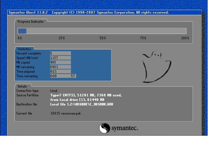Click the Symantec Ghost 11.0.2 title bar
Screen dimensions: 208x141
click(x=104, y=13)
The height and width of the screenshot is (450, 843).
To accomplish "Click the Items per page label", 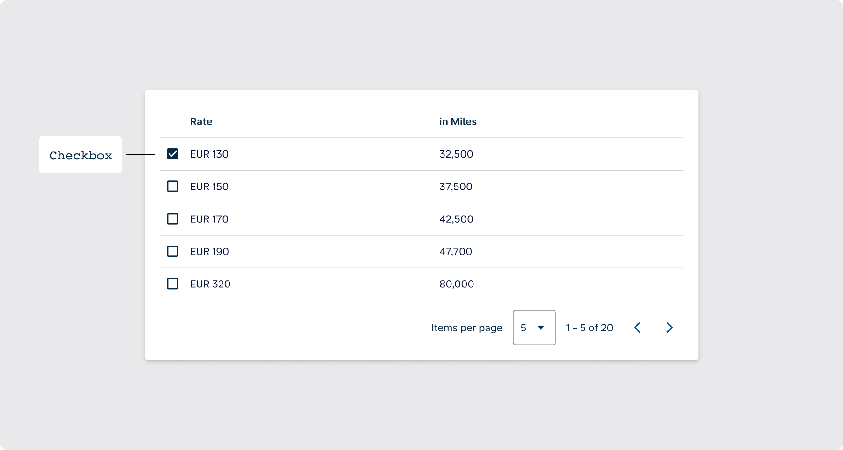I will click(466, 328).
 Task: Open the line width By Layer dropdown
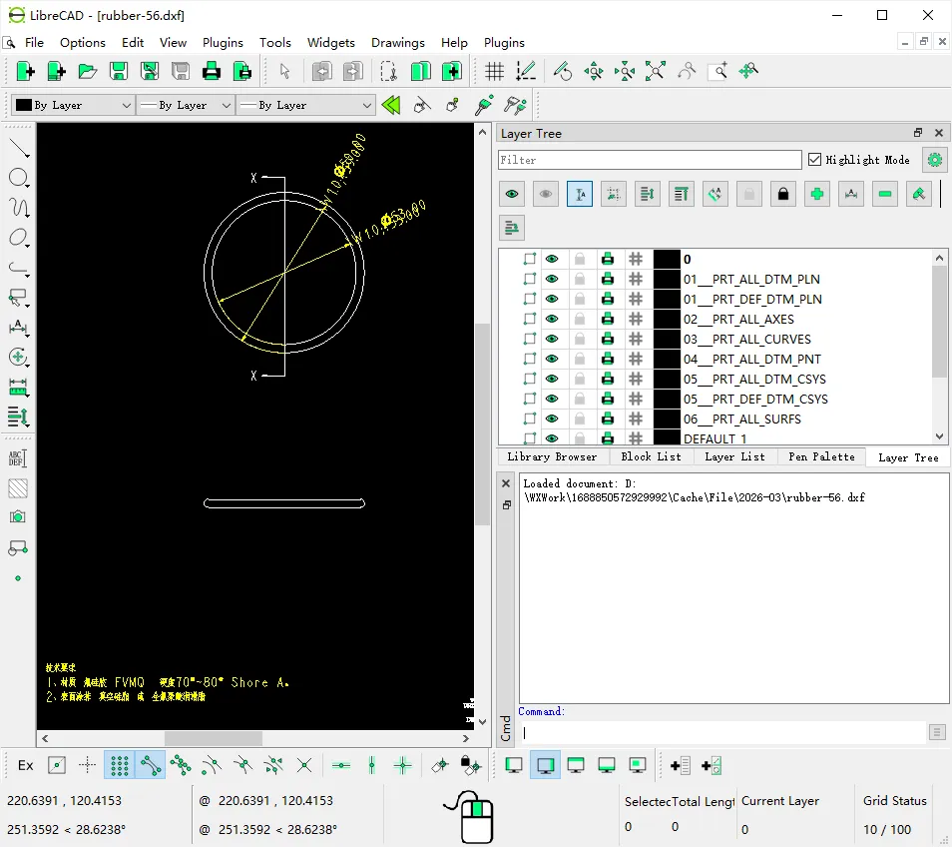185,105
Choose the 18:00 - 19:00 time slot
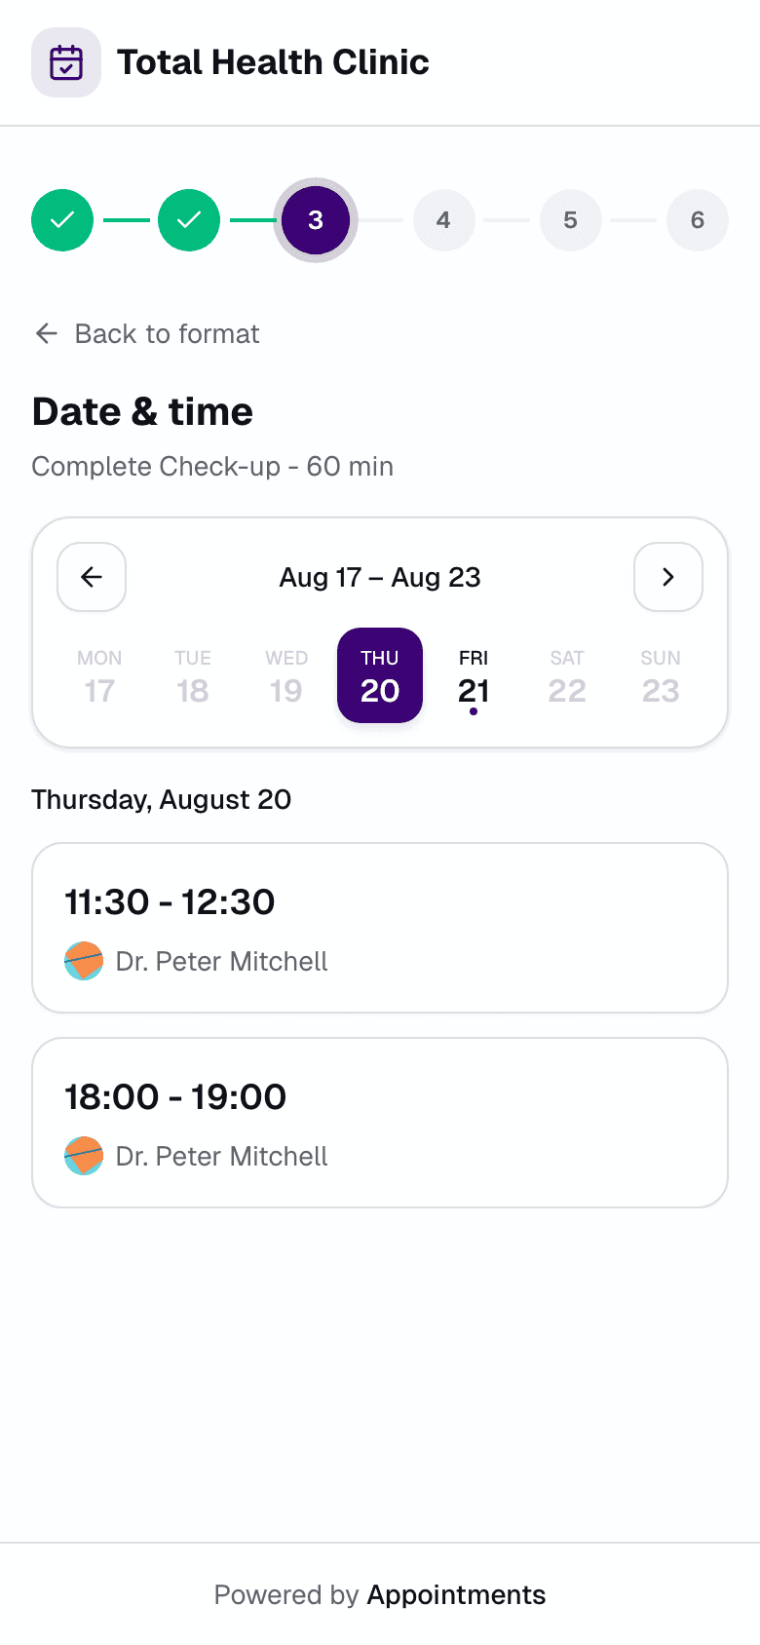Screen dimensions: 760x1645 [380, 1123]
------
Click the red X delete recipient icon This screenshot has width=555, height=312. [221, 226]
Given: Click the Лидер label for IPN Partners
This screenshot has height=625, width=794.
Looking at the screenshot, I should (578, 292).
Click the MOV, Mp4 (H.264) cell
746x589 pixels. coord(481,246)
------
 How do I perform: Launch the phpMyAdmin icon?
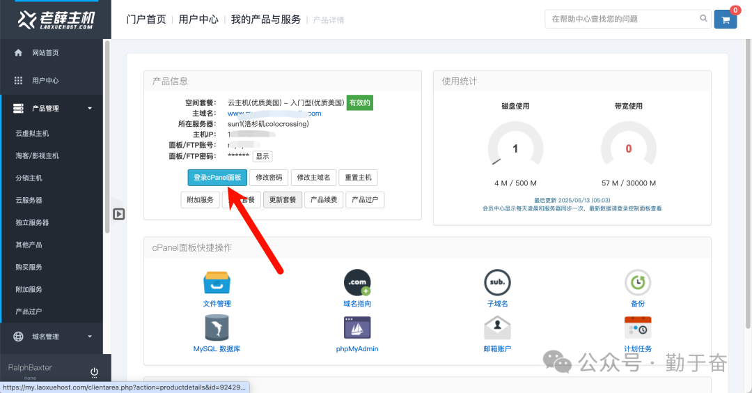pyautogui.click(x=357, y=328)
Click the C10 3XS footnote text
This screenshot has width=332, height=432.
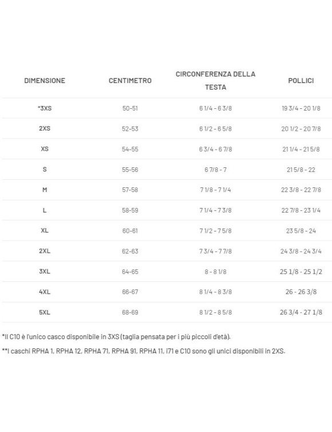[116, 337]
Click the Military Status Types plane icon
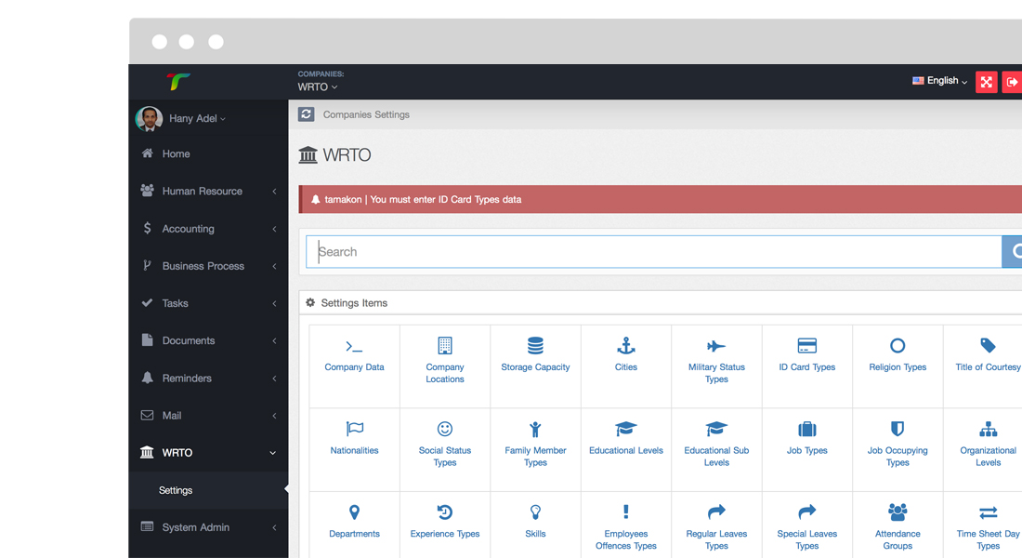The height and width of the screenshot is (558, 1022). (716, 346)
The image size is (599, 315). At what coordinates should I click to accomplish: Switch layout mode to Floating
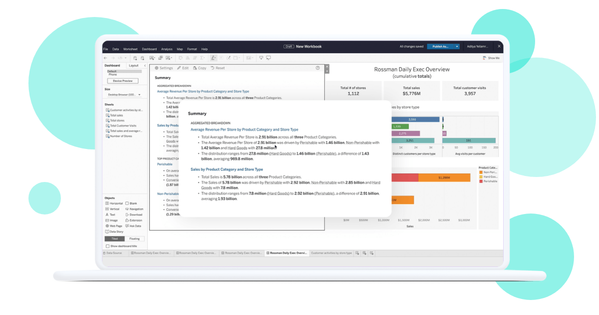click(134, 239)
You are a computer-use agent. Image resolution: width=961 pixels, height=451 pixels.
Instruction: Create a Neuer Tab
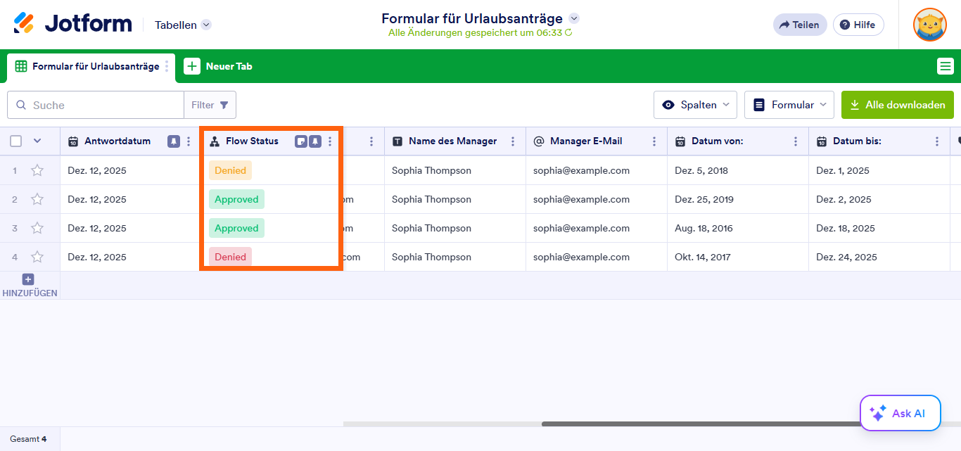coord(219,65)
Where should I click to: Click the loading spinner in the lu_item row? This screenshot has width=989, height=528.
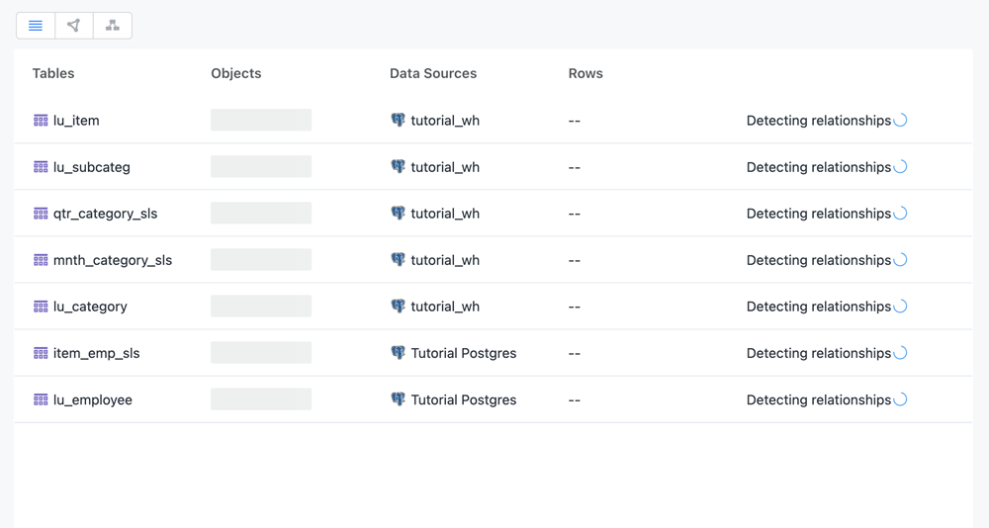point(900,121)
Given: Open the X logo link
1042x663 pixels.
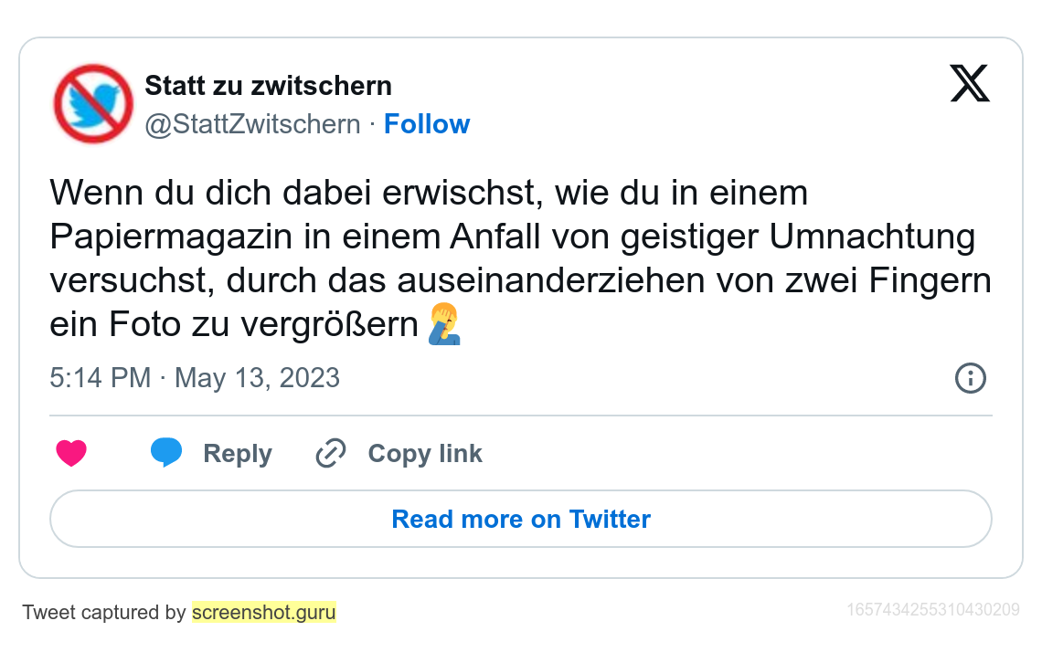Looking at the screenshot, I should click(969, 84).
------
# What is required
Reply with a lone number, the count of lines in the data that include the string "Given".

# Answer for this exercise
2